[start]

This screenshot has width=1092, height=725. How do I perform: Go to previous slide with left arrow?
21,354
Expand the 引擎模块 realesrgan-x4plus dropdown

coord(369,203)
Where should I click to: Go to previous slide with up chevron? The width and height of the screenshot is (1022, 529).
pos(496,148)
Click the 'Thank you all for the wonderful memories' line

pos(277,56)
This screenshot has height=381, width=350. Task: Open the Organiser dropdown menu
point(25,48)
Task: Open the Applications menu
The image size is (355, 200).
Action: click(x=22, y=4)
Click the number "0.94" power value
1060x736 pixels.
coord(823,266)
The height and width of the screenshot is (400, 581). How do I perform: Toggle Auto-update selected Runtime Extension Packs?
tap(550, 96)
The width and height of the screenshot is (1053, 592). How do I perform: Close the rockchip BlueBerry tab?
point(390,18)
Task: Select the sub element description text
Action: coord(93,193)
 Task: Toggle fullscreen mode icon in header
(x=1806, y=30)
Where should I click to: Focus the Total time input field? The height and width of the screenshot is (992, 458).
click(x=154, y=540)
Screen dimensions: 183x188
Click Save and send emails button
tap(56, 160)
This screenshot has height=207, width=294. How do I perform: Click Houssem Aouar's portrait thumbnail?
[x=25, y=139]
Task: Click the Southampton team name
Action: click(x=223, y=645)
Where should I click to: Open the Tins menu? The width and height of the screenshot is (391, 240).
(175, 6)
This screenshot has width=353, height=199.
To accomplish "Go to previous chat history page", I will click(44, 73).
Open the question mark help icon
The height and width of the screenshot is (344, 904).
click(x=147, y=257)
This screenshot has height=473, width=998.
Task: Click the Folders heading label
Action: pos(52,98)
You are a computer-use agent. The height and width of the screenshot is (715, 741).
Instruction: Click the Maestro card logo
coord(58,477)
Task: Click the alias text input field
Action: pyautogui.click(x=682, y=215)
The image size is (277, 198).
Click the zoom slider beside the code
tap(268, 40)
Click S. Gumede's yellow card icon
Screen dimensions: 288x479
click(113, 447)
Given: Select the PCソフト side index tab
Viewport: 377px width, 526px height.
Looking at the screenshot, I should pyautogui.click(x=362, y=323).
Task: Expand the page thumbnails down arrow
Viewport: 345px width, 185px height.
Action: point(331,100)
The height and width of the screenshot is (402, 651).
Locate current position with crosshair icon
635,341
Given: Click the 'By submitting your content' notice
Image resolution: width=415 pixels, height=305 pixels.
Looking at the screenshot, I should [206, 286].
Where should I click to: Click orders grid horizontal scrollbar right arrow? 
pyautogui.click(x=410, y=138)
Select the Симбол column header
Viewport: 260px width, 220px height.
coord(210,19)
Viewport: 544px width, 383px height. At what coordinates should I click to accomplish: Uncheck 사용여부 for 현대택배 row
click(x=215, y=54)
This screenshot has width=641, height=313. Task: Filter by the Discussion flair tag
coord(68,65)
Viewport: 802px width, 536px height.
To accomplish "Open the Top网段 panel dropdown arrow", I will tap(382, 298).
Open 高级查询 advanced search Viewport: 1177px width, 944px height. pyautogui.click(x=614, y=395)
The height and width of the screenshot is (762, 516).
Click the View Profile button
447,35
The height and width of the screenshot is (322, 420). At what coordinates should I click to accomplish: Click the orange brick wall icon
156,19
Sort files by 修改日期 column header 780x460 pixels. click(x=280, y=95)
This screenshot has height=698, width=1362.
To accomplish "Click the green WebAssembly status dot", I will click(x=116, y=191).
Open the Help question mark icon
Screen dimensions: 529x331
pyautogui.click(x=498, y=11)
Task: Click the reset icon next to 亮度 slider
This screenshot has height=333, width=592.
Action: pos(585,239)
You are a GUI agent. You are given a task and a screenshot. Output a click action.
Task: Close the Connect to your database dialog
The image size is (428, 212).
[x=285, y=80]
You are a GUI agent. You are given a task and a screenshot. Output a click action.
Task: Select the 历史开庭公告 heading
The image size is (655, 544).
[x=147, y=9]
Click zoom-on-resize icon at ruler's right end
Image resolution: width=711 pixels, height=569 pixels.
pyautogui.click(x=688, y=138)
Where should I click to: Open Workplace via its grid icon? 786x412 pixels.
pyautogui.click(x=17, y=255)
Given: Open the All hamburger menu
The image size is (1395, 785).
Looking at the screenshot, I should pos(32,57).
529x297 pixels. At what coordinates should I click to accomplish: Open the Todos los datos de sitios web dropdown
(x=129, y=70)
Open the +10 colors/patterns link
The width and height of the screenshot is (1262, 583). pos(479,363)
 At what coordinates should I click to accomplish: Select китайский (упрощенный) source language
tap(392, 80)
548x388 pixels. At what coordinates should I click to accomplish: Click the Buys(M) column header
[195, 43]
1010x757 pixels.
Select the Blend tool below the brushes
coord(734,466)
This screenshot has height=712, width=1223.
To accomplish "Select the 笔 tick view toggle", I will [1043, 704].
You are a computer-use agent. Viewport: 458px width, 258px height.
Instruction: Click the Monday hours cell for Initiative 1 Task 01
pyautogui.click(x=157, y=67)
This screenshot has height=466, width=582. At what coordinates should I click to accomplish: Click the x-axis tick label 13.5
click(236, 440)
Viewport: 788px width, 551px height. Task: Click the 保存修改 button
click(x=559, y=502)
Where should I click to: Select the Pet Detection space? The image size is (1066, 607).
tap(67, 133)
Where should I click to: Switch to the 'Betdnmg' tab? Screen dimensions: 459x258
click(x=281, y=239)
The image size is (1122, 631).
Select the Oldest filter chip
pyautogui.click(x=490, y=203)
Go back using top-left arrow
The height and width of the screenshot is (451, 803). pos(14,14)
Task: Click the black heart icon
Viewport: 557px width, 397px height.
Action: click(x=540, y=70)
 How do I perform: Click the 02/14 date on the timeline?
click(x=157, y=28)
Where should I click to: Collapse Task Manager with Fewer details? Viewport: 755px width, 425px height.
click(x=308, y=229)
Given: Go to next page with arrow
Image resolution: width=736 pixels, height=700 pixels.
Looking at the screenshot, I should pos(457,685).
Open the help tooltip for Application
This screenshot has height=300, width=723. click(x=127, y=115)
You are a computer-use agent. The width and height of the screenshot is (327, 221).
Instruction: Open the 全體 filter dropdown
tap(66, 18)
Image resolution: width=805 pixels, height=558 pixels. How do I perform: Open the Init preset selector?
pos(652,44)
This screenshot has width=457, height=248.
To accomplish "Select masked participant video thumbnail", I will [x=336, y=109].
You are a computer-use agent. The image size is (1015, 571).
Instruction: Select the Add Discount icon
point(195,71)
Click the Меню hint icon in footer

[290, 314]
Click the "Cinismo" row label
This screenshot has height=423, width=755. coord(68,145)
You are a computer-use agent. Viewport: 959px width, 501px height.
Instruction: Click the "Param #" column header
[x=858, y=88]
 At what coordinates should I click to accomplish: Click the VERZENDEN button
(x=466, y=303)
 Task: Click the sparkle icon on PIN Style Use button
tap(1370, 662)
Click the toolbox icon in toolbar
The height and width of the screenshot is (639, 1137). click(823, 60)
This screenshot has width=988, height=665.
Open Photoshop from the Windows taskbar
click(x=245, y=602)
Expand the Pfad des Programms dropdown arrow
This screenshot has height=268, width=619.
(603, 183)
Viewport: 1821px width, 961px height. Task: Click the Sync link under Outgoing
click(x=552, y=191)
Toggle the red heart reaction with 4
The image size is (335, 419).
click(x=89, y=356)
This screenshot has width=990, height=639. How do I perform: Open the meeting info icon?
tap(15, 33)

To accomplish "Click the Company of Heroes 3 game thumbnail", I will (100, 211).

[end]

# [To do]
Reproduce the material above line for line, without any alteration.

# [Problem solution]
This screenshot has width=1092, height=725. How do I perform: Go to previous slide with left arrow?
21,354
Expand the 引擎模块 realesrgan-x4plus dropdown

coord(369,203)
Where should I click to: Go to previous slide with up chevron? The width and height of the screenshot is (1022, 529).
pos(496,148)
Click the 'Thank you all for the wonderful memories' line

pos(277,56)
This screenshot has height=381, width=350. Task: Open the Organiser dropdown menu
point(25,48)
Task: Open the Applications menu
The image size is (355, 200).
Action: click(x=22, y=4)
Click the number "0.94" power value
1060x736 pixels.
coord(823,266)
The height and width of the screenshot is (400, 581). How do I perform: Toggle Auto-update selected Runtime Extension Packs?
tap(550, 96)
The width and height of the screenshot is (1053, 592). How do I perform: Close the rockchip BlueBerry tab?
point(390,18)
Task: Select the sub element description text
Action: coord(93,193)
 Task: Toggle fullscreen mode icon in header
(x=1806, y=30)
Where should I click to: Focus the Total time input field? The height and width of the screenshot is (992, 458).
click(x=154, y=540)
Screen dimensions: 183x188
Click Save and send emails button
tap(56, 160)
This screenshot has height=207, width=294. How do I perform: Click Houssem Aouar's portrait thumbnail?
[x=25, y=139]
Task: Click the Southampton team name
Action: click(x=223, y=645)
Where should I click to: Open the Tins menu? The width and height of the screenshot is (391, 240).
(175, 6)
This screenshot has width=353, height=199.
To accomplish "Go to previous chat history page", I will click(44, 73).
Open the question mark help icon
The height and width of the screenshot is (344, 904).
click(x=147, y=257)
This screenshot has height=473, width=998.
Task: Click the Folders heading label
Action: pos(52,98)
You are a computer-use agent. The height and width of the screenshot is (715, 741).
Instruction: Click the Maestro card logo
coord(58,477)
Task: Click the alias text input field
Action: pyautogui.click(x=682, y=215)
The image size is (277, 198).
Click the zoom slider beside the code
tap(268, 40)
Click S. Gumede's yellow card icon
Screen dimensions: 288x479
click(113, 447)
Given: Select the PCソフト side index tab
Viewport: 377px width, 526px height.
Looking at the screenshot, I should pyautogui.click(x=362, y=323).
Task: Expand the page thumbnails down arrow
Viewport: 345px width, 185px height.
Action: point(331,100)
The height and width of the screenshot is (402, 651).
Locate current position with crosshair icon
635,341
Given: Click the 'By submitting your content' notice
Image resolution: width=415 pixels, height=305 pixels.
Looking at the screenshot, I should [206, 286].
Where should I click to: Click orders grid horizontal scrollbar right arrow? 
pyautogui.click(x=410, y=138)
Select the Симбол column header
Viewport: 260px width, 220px height.
coord(210,19)
Viewport: 544px width, 383px height. At what coordinates should I click to accomplish: Uncheck 사용여부 for 현대택배 row
click(x=215, y=54)
This screenshot has width=641, height=313. Task: Filter by the Discussion flair tag
coord(68,65)
Viewport: 802px width, 536px height.
To accomplish "Open the Top网段 panel dropdown arrow", I will tap(382, 298).
Open 高级查询 advanced search Viewport: 1177px width, 944px height. pyautogui.click(x=614, y=395)
The height and width of the screenshot is (762, 516).
Click the View Profile button
447,35
The height and width of the screenshot is (322, 420). At what coordinates should I click to accomplish: Click the orange brick wall icon
156,19
Sort files by 修改日期 column header 780x460 pixels. click(x=280, y=95)
This screenshot has height=698, width=1362.
To accomplish "Click the green WebAssembly status dot", I will click(x=116, y=191).
Open the Help question mark icon
Screen dimensions: 529x331
pyautogui.click(x=498, y=11)
Task: Click the reset icon next to 亮度 slider
This screenshot has height=333, width=592.
Action: pos(585,239)
You are a GUI agent. You are given a task and a screenshot. Output a click action.
Task: Close the Connect to your database dialog
The image size is (428, 212).
[x=285, y=80]
You are a GUI agent. You are given a task and a screenshot. Output a click action.
Task: Select the 历史开庭公告 heading
The image size is (655, 544).
[x=147, y=9]
Click zoom-on-resize icon at ruler's right end
Image resolution: width=711 pixels, height=569 pixels.
pyautogui.click(x=688, y=138)
Where should I click to: Open Workplace via its grid icon? 786x412 pixels.
pyautogui.click(x=17, y=255)
Given: Open the All hamburger menu
The image size is (1395, 785).
Looking at the screenshot, I should pos(32,57).
529x297 pixels. At what coordinates should I click to accomplish: Open the Todos los datos de sitios web dropdown
(x=129, y=70)
Open the +10 colors/patterns link
The width and height of the screenshot is (1262, 583). pos(479,363)
 At what coordinates should I click to accomplish: Select китайский (упрощенный) source language
tap(392, 80)
548x388 pixels. At what coordinates should I click to accomplish: Click the Buys(M) column header
[195, 43]
1010x757 pixels.
Select the Blend tool below the brushes
coord(734,466)
This screenshot has height=712, width=1223.
To accomplish "Select the 笔 tick view toggle", I will [1043, 704].
You are a computer-use agent. Viewport: 458px width, 258px height.
Instruction: Click the Monday hours cell for Initiative 1 Task 01
pyautogui.click(x=157, y=67)
This screenshot has height=466, width=582. At what coordinates should I click to accomplish: Click the x-axis tick label 13.5
click(236, 440)
Viewport: 788px width, 551px height. Task: Click the 保存修改 button
click(x=559, y=502)
Where should I click to: Select the Pet Detection space? The image size is (1066, 607).
tap(67, 133)
Where should I click to: Switch to the 'Betdnmg' tab? Screen dimensions: 459x258
click(x=281, y=239)
The image size is (1122, 631).
Select the Oldest filter chip
pyautogui.click(x=490, y=203)
Go back using top-left arrow
The height and width of the screenshot is (451, 803). pos(14,14)
Task: Click the black heart icon
Viewport: 557px width, 397px height.
Action: click(x=540, y=70)
 How do I perform: Click the 02/14 date on the timeline?
click(x=157, y=28)
Where should I click to: Collapse Task Manager with Fewer details? Viewport: 755px width, 425px height.
click(x=308, y=229)
Given: Go to next page with arrow
Image resolution: width=736 pixels, height=700 pixels.
Looking at the screenshot, I should pos(457,685).
Open the help tooltip for Application
This screenshot has height=300, width=723. click(x=127, y=115)
You are a computer-use agent. The width and height of the screenshot is (327, 221).
Instruction: Open the 全體 filter dropdown
tap(66, 18)
Image resolution: width=805 pixels, height=558 pixels. How do I perform: Open the Init preset selector?
pos(652,44)
This screenshot has width=457, height=248.
To accomplish "Select masked participant video thumbnail", I will [x=336, y=109].
You are a computer-use agent. The image size is (1015, 571).
Instruction: Select the Add Discount icon
point(195,71)
Click the Меню hint icon in footer

[290, 314]
Click the "Cinismo" row label
This screenshot has height=423, width=755. coord(68,145)
You are a computer-use agent. Viewport: 959px width, 501px height.
Instruction: Click the "Param #" column header
[x=858, y=88]
 At what coordinates should I click to accomplish: Click the VERZENDEN button
(x=466, y=303)
 Task: Click the sparkle icon on PIN Style Use button
tap(1370, 662)
Click the toolbox icon in toolbar
The height and width of the screenshot is (639, 1137). click(823, 60)
This screenshot has width=988, height=665.
Open Photoshop from the Windows taskbar
click(x=245, y=602)
Expand the Pfad des Programms dropdown arrow
This screenshot has height=268, width=619.
(603, 183)
Viewport: 1821px width, 961px height. Task: Click the Sync link under Outgoing
click(x=552, y=191)
Toggle the red heart reaction with 4
The image size is (335, 419).
click(x=89, y=356)
This screenshot has width=990, height=639. How do I perform: Open the meeting info icon?
tap(15, 33)

To accomplish "Click the Company of Heroes 3 game thumbnail", I will (100, 211).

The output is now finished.